ACL(Access Control List) parameter option
# 1) Header using *
et = EdgeAuth((**{'key': ET_ENCRYPTION_KEY,
'window_seconds': DEFAULT_WINDOW_SECONDS})
token = et.generate_acl_token("/akamai/edgeauth/list/*")
url = "http://{0}{1}".format(ET_HOSTNAME, "/akamai/edgeauth/list/something")
response = requests.get(url, headers={et.token_name: token})
print(response)
# 2) Cookie Delimited by '!'
acl_path = ["/akamai/edgeauth", "/akamai/edgeauth/list/*"]
token = at.generate_acl_token(acl_path)
# url = "http://{0}{1}".format(ET_HOSTNAME, "/akamai/edgeauth")

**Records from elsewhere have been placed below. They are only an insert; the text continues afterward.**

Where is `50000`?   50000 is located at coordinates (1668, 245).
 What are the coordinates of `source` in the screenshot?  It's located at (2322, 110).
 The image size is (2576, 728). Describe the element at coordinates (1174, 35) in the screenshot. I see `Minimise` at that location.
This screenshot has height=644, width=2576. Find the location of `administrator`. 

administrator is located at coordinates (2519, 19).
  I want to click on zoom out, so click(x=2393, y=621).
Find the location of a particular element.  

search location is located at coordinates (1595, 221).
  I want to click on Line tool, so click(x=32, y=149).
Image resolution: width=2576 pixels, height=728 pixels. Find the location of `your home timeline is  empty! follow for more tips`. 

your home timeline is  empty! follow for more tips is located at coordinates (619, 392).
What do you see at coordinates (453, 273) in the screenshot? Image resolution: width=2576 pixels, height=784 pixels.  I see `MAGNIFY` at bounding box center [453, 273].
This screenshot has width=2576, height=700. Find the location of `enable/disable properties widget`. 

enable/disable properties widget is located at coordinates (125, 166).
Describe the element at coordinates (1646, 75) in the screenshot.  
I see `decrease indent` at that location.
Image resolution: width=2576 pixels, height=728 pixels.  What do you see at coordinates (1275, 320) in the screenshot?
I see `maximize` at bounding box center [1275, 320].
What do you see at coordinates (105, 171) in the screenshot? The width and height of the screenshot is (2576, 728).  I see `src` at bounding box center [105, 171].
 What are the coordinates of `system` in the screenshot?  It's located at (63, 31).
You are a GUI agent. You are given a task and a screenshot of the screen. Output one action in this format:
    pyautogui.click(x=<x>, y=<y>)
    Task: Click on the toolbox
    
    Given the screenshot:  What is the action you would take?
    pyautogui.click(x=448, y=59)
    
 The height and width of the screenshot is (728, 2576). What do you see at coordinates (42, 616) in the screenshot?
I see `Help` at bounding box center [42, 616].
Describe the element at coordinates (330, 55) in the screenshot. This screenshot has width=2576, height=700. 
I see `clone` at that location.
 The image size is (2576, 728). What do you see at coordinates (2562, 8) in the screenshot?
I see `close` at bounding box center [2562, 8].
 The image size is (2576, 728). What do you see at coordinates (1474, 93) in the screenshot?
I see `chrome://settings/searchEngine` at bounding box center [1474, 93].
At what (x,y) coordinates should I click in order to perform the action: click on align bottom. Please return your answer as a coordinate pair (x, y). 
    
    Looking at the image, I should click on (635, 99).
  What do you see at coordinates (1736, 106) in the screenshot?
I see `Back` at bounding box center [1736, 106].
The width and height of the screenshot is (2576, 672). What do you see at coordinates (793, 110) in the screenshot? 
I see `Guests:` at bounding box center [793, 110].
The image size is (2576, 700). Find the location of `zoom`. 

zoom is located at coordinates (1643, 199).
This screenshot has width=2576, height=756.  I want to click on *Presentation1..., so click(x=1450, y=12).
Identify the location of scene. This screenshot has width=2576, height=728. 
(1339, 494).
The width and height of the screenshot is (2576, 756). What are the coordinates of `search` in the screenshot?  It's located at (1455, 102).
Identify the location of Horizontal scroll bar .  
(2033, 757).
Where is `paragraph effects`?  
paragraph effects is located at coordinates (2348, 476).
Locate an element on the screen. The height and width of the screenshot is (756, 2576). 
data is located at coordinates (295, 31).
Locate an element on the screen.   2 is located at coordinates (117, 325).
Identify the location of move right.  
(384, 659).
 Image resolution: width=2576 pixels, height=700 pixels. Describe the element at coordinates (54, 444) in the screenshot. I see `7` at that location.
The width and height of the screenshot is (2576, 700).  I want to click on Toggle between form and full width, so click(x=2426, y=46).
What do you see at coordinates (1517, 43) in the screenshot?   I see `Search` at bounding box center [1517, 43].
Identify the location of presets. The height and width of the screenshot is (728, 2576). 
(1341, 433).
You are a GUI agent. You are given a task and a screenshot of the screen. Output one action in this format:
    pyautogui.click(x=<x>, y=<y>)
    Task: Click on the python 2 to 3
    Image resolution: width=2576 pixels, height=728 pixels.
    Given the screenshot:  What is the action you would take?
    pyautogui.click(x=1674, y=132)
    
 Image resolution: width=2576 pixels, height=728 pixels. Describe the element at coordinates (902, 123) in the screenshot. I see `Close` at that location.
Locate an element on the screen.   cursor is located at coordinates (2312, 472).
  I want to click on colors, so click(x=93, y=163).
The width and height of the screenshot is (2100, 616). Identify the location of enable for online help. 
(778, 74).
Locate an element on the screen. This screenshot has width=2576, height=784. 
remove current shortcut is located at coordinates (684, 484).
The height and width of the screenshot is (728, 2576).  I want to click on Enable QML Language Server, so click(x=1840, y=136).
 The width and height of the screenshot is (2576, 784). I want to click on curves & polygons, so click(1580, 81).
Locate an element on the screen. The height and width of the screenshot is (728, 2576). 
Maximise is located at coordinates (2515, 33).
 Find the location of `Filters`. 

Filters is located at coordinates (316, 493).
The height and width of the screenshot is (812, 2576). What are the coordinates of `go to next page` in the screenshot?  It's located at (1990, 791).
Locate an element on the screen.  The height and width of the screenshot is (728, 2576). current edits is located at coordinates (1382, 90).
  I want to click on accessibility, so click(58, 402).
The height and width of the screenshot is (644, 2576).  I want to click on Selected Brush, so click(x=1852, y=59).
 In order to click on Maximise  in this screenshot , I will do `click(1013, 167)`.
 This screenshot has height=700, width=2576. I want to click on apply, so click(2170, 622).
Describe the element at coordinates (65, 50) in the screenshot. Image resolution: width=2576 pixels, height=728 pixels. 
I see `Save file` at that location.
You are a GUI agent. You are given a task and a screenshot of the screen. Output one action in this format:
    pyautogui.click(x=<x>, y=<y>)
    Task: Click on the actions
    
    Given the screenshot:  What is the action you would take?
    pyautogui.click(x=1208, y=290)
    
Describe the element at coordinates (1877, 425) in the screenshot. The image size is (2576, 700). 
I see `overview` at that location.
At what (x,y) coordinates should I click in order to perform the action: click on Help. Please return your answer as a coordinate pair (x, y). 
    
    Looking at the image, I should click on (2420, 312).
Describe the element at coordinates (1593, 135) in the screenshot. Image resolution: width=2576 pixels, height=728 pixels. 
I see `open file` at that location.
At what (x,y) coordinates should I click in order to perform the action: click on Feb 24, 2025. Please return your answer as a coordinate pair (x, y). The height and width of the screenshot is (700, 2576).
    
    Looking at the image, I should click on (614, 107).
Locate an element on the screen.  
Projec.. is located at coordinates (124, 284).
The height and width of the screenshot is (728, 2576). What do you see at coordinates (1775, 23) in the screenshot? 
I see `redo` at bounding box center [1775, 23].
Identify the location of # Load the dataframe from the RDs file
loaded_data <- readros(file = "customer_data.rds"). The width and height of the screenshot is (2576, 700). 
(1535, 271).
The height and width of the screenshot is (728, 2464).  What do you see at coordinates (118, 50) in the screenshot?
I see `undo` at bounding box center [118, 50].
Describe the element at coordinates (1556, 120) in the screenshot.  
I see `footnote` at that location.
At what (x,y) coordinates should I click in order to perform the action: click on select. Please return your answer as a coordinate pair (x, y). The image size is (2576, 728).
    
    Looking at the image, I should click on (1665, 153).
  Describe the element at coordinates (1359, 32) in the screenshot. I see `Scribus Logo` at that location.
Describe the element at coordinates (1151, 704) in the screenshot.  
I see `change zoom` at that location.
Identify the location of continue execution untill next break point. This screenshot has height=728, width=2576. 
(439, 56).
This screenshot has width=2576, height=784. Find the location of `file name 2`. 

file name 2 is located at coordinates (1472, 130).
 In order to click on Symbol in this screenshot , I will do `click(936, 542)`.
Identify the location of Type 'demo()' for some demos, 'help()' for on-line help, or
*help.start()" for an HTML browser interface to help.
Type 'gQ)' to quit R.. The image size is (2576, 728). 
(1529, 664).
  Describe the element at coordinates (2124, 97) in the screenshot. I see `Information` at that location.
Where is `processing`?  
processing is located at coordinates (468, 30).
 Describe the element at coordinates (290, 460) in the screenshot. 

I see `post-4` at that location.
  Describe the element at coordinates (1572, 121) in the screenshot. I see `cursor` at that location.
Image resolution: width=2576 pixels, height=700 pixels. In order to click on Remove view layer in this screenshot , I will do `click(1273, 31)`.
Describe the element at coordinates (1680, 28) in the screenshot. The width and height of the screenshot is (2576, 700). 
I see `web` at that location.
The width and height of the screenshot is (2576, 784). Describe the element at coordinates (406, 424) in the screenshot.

url = "http://{0}{1}".format(ET_HOSTNAME, "/akamai/edgeauth/list/something2")
response = requests.get(url, cookies={at.token_name: token})
print(response)
- ACL can use the wildcard(*, ?) in the path.
- Don't use '!' in your path because it's ACL Delimiter.
- Use 'escape_early=False' as default setting but it doesn't matter turning on/off 'Escape token input' option in the Property Manager
Usage
EdgeAuth Class
class EdgeAuth(token_type=None, token_name='__token__', key=None, algorithm='sha256',
salt=None, ip=None, payload=None, session_id=None,
start_time=None, end_time=None, window_seconds=None,
field_delimiter='~', acl_delimiter='!', escape_early=False, verbose=False)
Parameter | Description |
---|---|
token_type | Select a preset. (Not Supported Yet) |
token_name | Parameter name for the new token. [Default: '__token__'] |
key | Secret required to generate the token. It must be hexadecimal digit string with even-length. |
algorithm | Algorithm to use to generate the token. ('sha1', 'sha256', or 'md5') [Default: 'sha256'] |
salt | Additional data validated by the token but NOT included in the token body. (It will be deprecated) |
ip | IP Address to restrict this token to. (Troublesome in many cases (roaming, NAT, etc) so not often used) |
payload | Additional text added to the calculated digest. |
session_id | The session identifier for single use tokens or other advanced cases. |
start_time | What is the start time? (Use string 'now' for the current time) |
end_time | When does this token expire? end_time overrides window_seconds |
window_seconds | How long is this token valid for? |
field_delimiter | Character used to delimit token body fields. [Default: ~] |
acl_delimiter | Character used to delimit acl. [ Default: ! ] |
escape_early | Causes strings to be 'url' encoded before being used. |
verbose | Print all parameters. |
EdgeAuth's Method
def generate_url_token(url)
def generate_acl_token(acl)
# Returns the authorization token string.
Parameter | Description |
---|---|
url | Single URL path (String) |
acl | Access Control List can use the wildcard(*, ?). It can be String (single path) or Array (multi paths) |
Test
"/test" directory is only for the internal test.
Others
If you use the Segmented Media Protection behavior in AMD(Adaptive Media Delivery) Product, token_name should be 'hdnts'.
Command
$ python cms_edgeauth.py -k YourEncryptionKey -w 5000 -u /hello/world -x
Use -h or --help option for the detail.